### Extract to read
+++++
Ganja Gums: Oral Health & Marijuana Use

marijuana jointLast week, Ohio became the latest state to legalize medical marijuana. Four states (and three cities) have legalized it completely, allowing it for both medicinal and recreational purposes.

Used as medicine or not, every drug has “side effects” – everything a drug can do besides the one thing you really want it to do. It’s one reason science continues to study those of pot.

One such study was published at the start of this month in JAMA Psychiatry. It involved 1,037 New Zealand participants who reported on their marijuana habits over a period of 20 years, from the ages of 18 to 38. Scientists compiled the info to determine if long-term pot smoking had an effect on health markers such as lung function, blood pressure, body mass index and waist circumference.

The result was unexpected. Scientists found no association with medical conditions, save one: gum disease.

As we’ve noted before, gum disease is a progressive disease, marked by chronic inflammation. Left untreated, it can result in tooth loss. Recent research has shown that both of these – periodontal disease and tooth loss – are associated with heart disease, stroke, and diabetes.

So while the health of those New Zealand pot smokers seems intact at early mid-life stage, the results of further aging with ganja gums remain to be seen.

Does this mean that if you’re using medical marijuana, you should stop? If you’re smoking it, you might think about taking it in another form. Depending on the specific case, pot’s medical benefits may far outweigh its risks.

And with increasing legalization, it will become easier for scientists to study the matter and understand more fully weed’s impact on the human body.
+++++
### Supplied records

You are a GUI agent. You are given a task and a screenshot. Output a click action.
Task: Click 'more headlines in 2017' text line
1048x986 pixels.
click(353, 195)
+++++
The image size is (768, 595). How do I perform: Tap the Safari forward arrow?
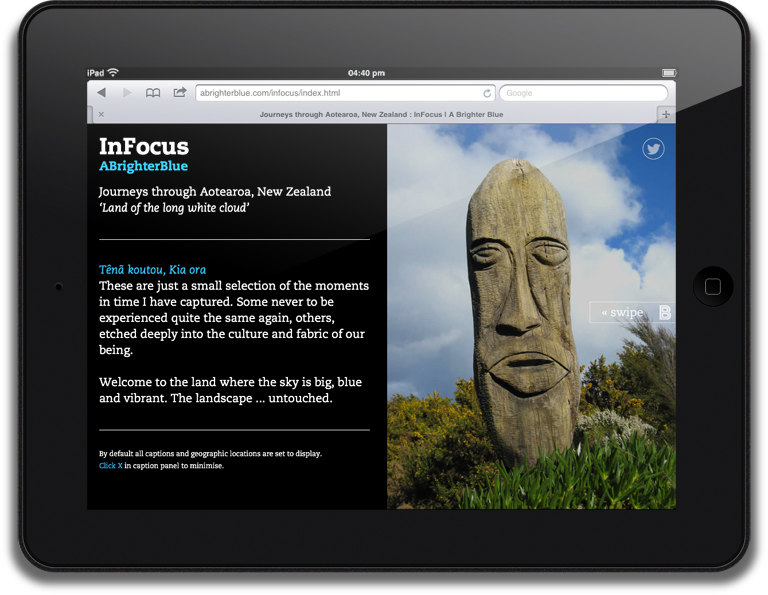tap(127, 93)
+++++
### Using the information
1 > In the article on marijuana and oral health, rewrite the paragraph that begins "One such study was published" as a short list that keeps its main facts.
2 > Answer these questions using the article on marijuana and oral health.
(a) Which state was the latest to legalize medical marijuana?
(b) Which medical condition did scientists find to be associated with long-term pot smoking?
(c) What three conditions has recent research linked to periodontal disease and tooth loss?
3 > From the article on marijuana and oral health, copy out the passage from "marijuana jointLast week, Ohio" to "and waist circumference.", word for word.

### Answers by task
1 >
- Published at the start of this month in JAMA Psychiatry
- 1,037 New Zealand participants reported on their marijuana habits for 20 years, from ages 18 to 38
- Scientists used the information to determine whether long-term pot smoking affected health markers: lung function, blood pressure, body mass index and waist circumference

2 >
(a) Ohio
(b) Gum disease
(c) Heart disease, stroke and diabetes

3 >
marijuana jointLast week, Ohio became the latest state to legalize medical marijuana. Four states (and three cities) have legalized it completely, allowing it for both medicinal and recreational purposes.

Used as medicine or not, every drug has “side effects” – everything a drug can do besides the one thing you really want it to do. It’s one reason science continues to study those of pot.

One such study was published at the start of this month in JAMA Psychiatry. It involved 1,037 New Zealand participants who reported on their marijuana habits over a period of 20 years, from the ages of 18 to 38. Scientists compiled the info to determine if long-term pot smoking had an effect on health markers such as lung function, blood pressure, body mass index and waist circumference.